Annihilating the gun-for-hire troll farms is potentially a bigger strike against those trying stifle democracy than taking out the Nordstream pipeline.
As always South Park said it best.-IK
- McKinsey is charged with corruption in relation to its work with the South African state-owned freight rail and port operator.
- Japanese gaming company Sega has announced it will launch its first blockchain game, which will include the tokenisation of in-game assets.
- Izabella ponders whether now is the time to start buying boats with bitcoin?
- N.Y.U organic chemistry students in danger of failing created an online petition to get the professor responsible fired.
Based on my recent university experience, students who claim their workload is far too heavy are typically the same students who are chronically underperforming, whether that is because of their lack of cleverness, organisation, intelligence, or aptitude in a certain subject.

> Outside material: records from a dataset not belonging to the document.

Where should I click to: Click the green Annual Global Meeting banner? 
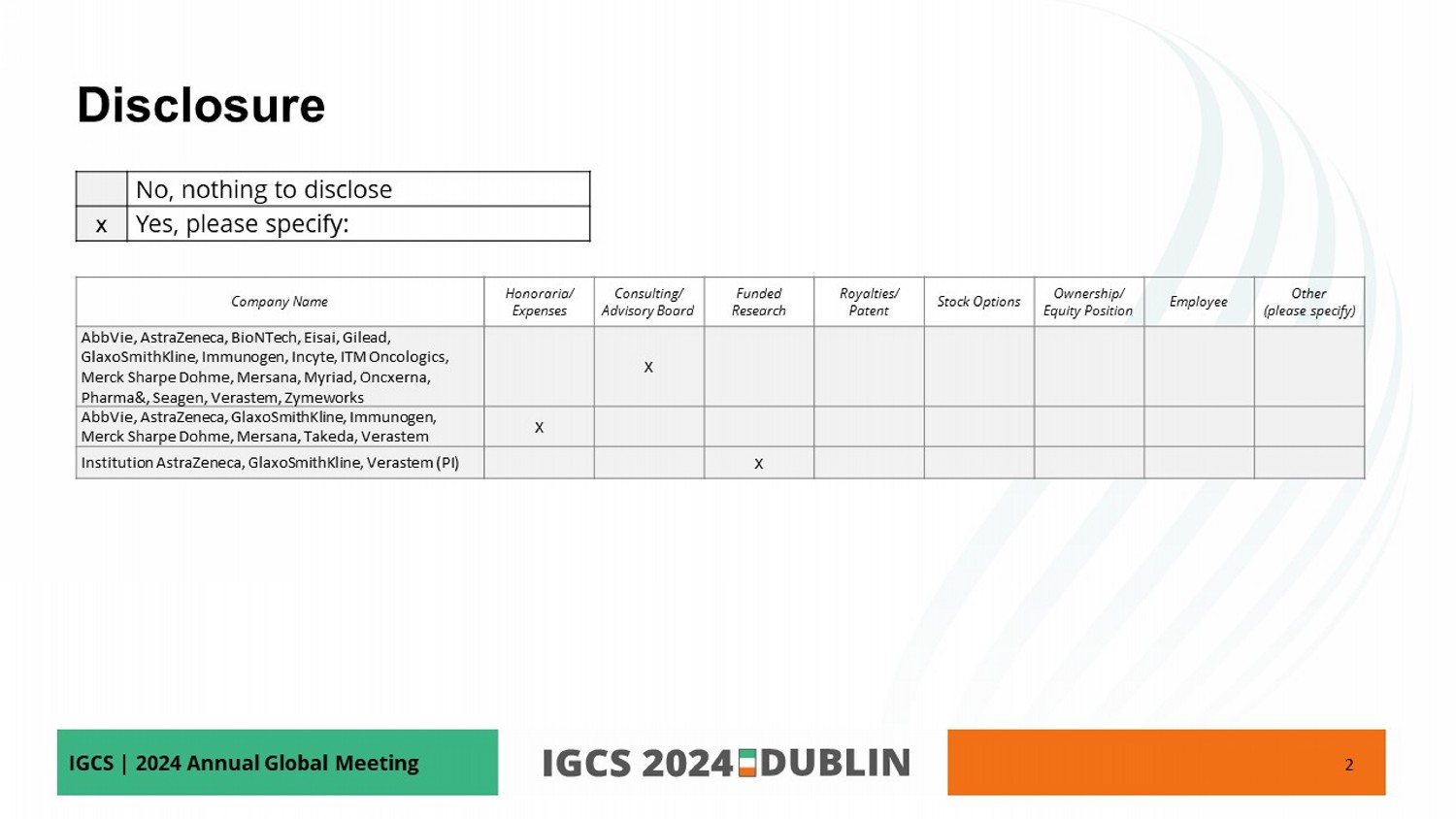click(x=277, y=763)
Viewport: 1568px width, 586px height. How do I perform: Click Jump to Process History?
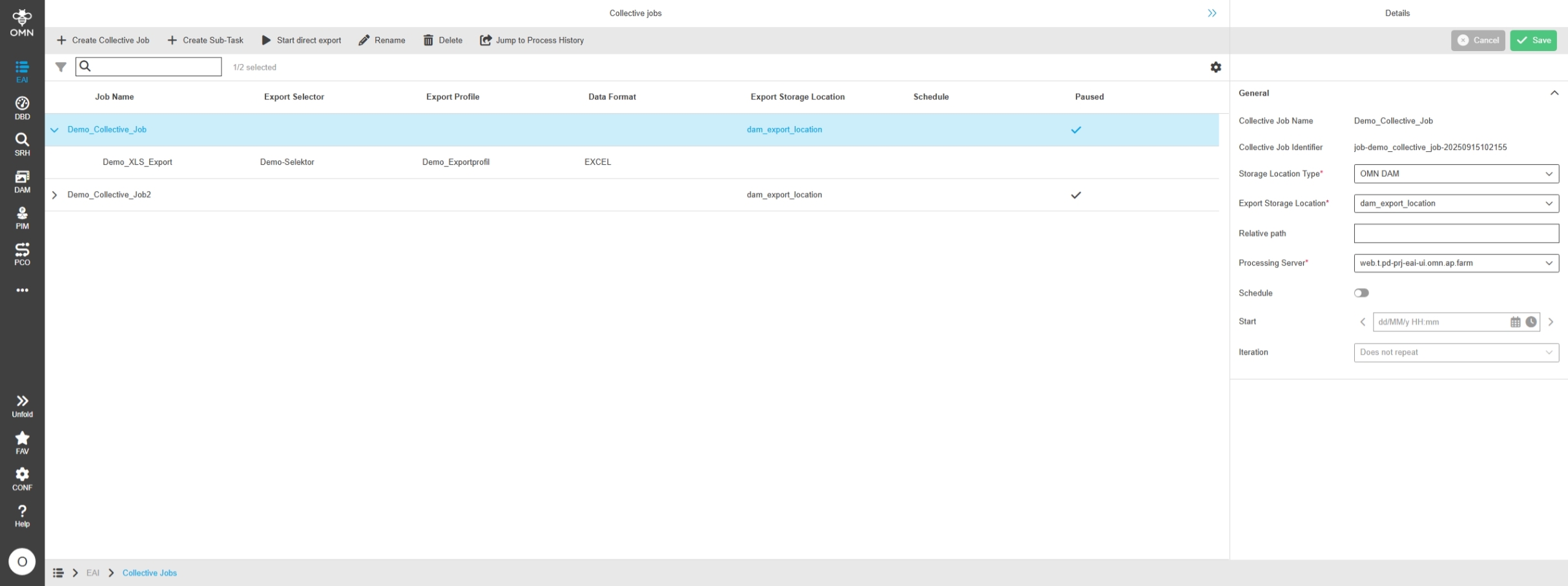click(531, 40)

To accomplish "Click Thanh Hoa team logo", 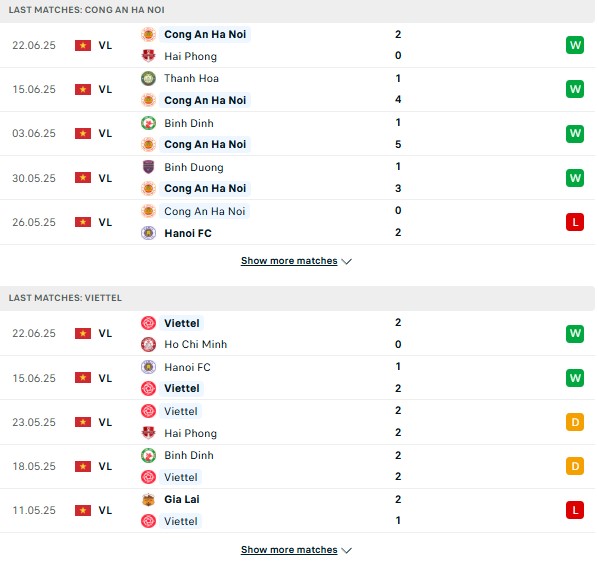I will click(148, 78).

UCL Mechanical Engineering, for instance, is a course widely complained about by its students as being too difficult. Many, as a result, take part in something of a ‘mafia’ that trades examination and assignment information. I was persuaded by these students’ protests for a long time, even considering their cheating somewhat justifiable.
That is until I met two (non-genius) individuals who nailed every assignment and exam with solid firsts thanks to solid studying habits, while still maintaining a healthy social life and staying clear of the ‘mafia’ system.
It became clear to me then that the problem fueling all these protests wasn’t down to bad professors, or woke students, but of a society pushing individuals to partake in courses their capabilities are not well suited to. – DGG
- EU lawmakers require all new smartphones, tablets, and cameras to use the USB-C charger standard from 2024.
Political Pots
- Bill Gates claims that political polarisation could mean America is heading for a ‘civil war’ that could ‘bring it all to an end’.
- Matteo Renzi defends Meloni on CNN against claims she is a ‘danger to Italian democracy’, calling claims her victory represents a fascist revival as ‘absolutely fake news.’
- Poland announces the completion of a high border wall between themselves and Belarus, ostensibly to “stop Lukashenko from using migrants as a tool for hybrid warfare.”
- Yet another coup takes place in Burkina Faso.
Following the coup, Burkina Faso’s deposed military chief agreed to step down to avoid further confrontations.
Onlookers may have been confused by a large number of Russian flags among demonstrators in favour of the coup.
While it is true that Wagner Group and Russia generally holds increasing influence in the country, the Blind Spot prefers to see it all through the lens of Russia’s growing influence within the context of a regional backlash against French colonial policy.
The fact that France continues to carry out a very traditionally colonialist policy in West Africa has abruptly entered the Western political stage following comments from Georgia Meloni, as she called France “disgusting” for “continuing to exploit Africa” with continued political, economic, and military dominance.
We will have more on France’s West African policy shortly. – DGG
From the “Fake News” Zone:
- Jeffrey Sachs states he believes that the United States, and perhaps Poland, was behind the Nord Stream pipeline explosion.
Military Matters:
- The U.S. Army’s first openly transgender officer and his wife were indicted for offering an undercover FBI agent, posing as a Russia-connected individual, medical records from Fort Bragg.
- The New Yorker asks if the West has crossed the Rubicon; “what if we were already fighting the third world war with Russia”.
Historical Delights:
- During the Second World War, the British created a secret munitions factory underneath the British Parliament.
- Letter regarding a UFO sighting as sent to Thomas Jefferson in 1813.